▶ _SUPPLIED ENTRIES_:
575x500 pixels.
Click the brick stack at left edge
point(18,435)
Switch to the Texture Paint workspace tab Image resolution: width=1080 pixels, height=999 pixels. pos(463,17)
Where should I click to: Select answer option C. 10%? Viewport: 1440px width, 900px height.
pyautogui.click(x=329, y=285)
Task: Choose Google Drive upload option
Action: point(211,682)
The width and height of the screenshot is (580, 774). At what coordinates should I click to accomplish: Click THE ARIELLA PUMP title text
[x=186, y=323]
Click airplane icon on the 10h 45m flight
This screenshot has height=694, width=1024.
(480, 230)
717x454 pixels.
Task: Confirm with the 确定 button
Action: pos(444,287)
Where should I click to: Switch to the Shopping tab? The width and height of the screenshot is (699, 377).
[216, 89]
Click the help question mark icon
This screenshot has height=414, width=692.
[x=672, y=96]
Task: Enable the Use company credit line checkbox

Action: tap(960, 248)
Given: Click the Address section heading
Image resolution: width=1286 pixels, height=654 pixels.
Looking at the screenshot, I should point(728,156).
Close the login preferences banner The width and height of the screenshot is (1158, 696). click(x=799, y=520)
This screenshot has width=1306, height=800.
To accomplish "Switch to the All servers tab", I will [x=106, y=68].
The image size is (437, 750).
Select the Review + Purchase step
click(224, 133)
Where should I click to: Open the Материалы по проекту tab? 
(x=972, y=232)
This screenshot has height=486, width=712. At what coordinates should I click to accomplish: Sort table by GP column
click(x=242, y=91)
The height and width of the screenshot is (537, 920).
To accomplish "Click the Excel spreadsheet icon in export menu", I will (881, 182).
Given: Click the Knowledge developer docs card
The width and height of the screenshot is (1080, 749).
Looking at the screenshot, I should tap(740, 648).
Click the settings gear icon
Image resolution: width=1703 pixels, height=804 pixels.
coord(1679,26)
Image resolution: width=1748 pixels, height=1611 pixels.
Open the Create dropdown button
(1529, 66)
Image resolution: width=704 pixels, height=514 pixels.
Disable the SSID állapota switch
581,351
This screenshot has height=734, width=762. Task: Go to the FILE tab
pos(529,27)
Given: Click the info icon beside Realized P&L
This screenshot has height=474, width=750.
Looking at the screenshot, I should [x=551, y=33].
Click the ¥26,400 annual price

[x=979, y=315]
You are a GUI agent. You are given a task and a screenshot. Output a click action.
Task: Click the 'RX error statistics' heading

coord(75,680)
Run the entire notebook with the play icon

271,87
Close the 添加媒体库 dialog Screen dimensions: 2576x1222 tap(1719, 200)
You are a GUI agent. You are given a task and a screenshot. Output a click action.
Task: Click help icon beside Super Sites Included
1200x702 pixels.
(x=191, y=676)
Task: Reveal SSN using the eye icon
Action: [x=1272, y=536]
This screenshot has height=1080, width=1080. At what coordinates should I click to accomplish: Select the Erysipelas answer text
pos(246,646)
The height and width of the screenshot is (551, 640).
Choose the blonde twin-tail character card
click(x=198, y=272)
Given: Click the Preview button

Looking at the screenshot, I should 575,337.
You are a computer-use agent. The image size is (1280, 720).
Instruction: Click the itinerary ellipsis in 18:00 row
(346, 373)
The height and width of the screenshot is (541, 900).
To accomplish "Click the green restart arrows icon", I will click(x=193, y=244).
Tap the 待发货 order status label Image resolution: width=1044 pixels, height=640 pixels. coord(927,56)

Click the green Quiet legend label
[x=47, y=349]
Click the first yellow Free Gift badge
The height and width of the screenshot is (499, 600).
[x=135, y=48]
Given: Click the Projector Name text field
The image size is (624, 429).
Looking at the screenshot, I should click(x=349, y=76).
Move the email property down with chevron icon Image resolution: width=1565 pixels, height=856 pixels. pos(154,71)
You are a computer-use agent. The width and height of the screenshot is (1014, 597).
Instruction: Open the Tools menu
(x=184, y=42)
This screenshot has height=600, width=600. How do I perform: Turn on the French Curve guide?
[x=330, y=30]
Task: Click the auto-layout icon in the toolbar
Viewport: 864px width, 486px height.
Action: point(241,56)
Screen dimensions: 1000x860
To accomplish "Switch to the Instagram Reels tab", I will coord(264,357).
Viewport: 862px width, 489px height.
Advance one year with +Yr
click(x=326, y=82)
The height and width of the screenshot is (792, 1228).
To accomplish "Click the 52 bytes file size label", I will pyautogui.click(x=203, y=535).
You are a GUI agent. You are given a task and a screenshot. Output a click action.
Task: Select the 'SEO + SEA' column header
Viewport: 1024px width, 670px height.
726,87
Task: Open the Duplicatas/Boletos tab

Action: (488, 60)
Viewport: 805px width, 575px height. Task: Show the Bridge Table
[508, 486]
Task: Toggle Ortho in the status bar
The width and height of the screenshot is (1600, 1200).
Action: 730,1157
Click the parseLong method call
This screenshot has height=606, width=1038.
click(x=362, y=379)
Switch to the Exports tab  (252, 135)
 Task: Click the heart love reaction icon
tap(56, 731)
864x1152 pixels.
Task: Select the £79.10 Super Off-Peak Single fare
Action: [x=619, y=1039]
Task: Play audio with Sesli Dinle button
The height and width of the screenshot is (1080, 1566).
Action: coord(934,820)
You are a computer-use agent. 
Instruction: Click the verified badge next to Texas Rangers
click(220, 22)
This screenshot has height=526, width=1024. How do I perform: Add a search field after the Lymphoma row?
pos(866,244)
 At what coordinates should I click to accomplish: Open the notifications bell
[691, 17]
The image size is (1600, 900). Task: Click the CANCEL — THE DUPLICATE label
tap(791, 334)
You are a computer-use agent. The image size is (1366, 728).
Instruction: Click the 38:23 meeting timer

▶ _THE TASK_: Restate, word for word, the final stretch of the entries above: the line containing "The image size is (1600, 900)." and every line after it, up to and including the last.

▶ _EXERCISE RESULT_:
The image size is (1600, 900). Task: Click the CANCEL — THE DUPLICATE label
tap(791, 334)
You are a computer-use agent. The image size is (1366, 728).
Instruction: Click the 38:23 meeting timer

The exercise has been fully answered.